The angriest of birds

A strange and inky crow-like creature rampages across the land, burning and killing all. A strange dreamlike world crumbles, and a nonsense vocal chorus summons fresh defenders to the field. Black Bird, latest from Onion Games (Million Onion Hotel, Dandy Dungeon) is a trip. While it arrived a little earlier on Switch, it feels only right that this strange little shmup makes its PC debut today, as it feels a bit like Sega's old Fantasy Zone if it were directed by 90s Tim Burton. Wrap your head around that as you watch the ferociously fowl trailer below.

While I've not yet finished a run through Black Bird, it feels like a game designed for score-chasers. It's a horizontally scrolling shooter with free Defender-like movement. Each level tasks you to guide your bubble-spitting bird monster through the sky to destroy a number of marked targets. Additional damage is more than encouraged, as rapid destruction cranks up your point multiplier, and the scoreboards are highly contested. At the end of each of the four (fairly short) stages, you fight a weird and wonderful boss. The first three are easy, but the last one requires focus.

Cover image for YouTube video

What really sets the game apart is its look, sound and musical integration. Each level has its own palette, but the game is mostly dark and sepia-tinged. Bullets tend to be brighter, more easily processed colours and your bird only takes damage if hit in the eye. It's readable, which lets you spend a few mental cycles taking in the strange sights, and the amazing music. A bombastic vocal nonsense chorus accompanies the action, and enemy formations spawn around you in time to the music, allowing you to predict when certain threats will appear despite its levels being non-linear.

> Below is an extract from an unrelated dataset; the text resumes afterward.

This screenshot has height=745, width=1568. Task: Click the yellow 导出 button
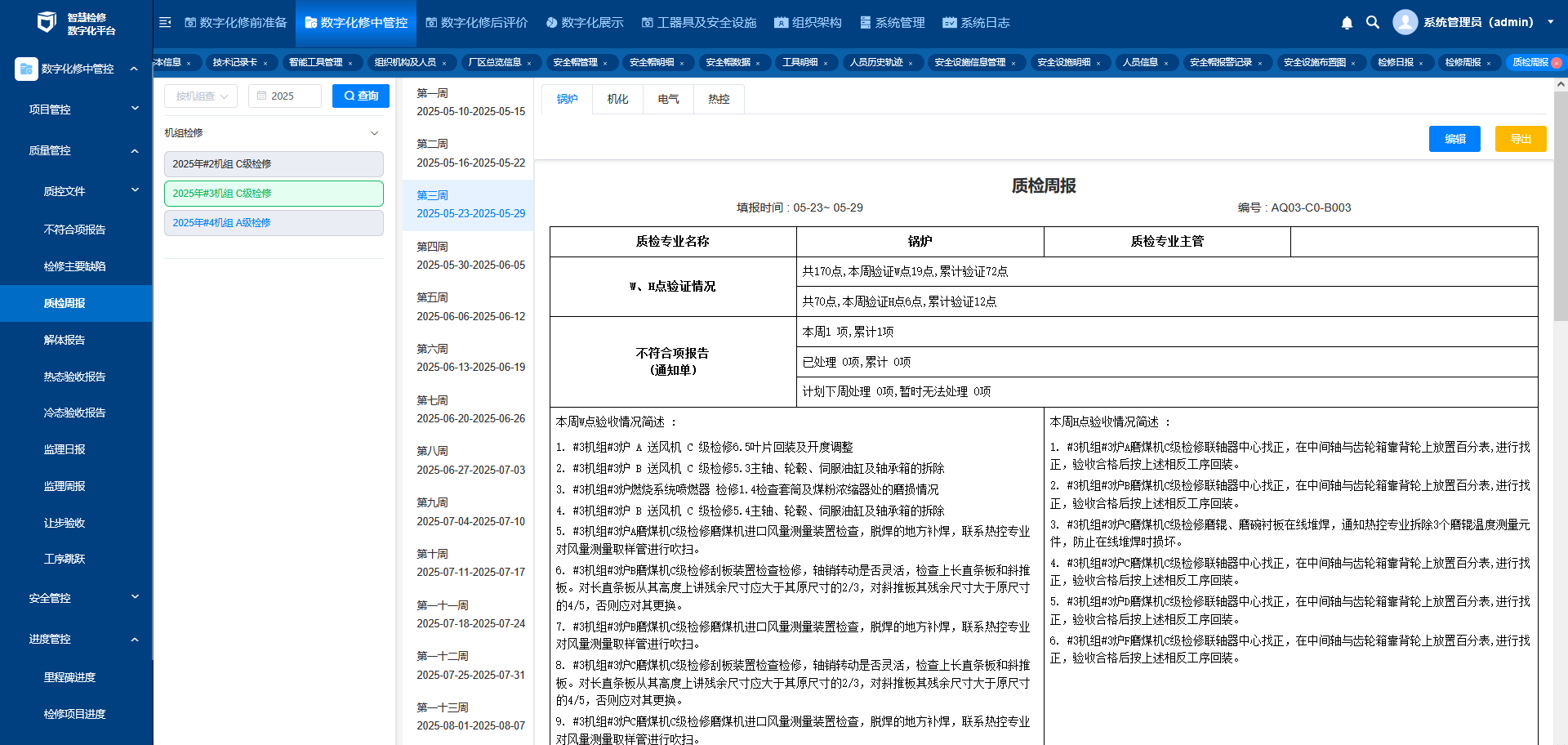pos(1520,139)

Given another couple tries I'm certain I can beat Black Bird's initial run of four levels, although I gather there's a harder mode unlocked later, accompanied by more strange story vignettes between stages. From what I have played, it feels like it's conditioning me to push harder every time. Powerups fade in value over time, so you rush to grab them, and combo multipliers degrade unless you push the offensive. While none of its bullet patterns are especially hellish or hard to avoid, the push to aggression makes them challenging - it's a fun balancing act, and a treat to see and hear.

Black Bird is out now on Steam, and costs £15/€20/$20.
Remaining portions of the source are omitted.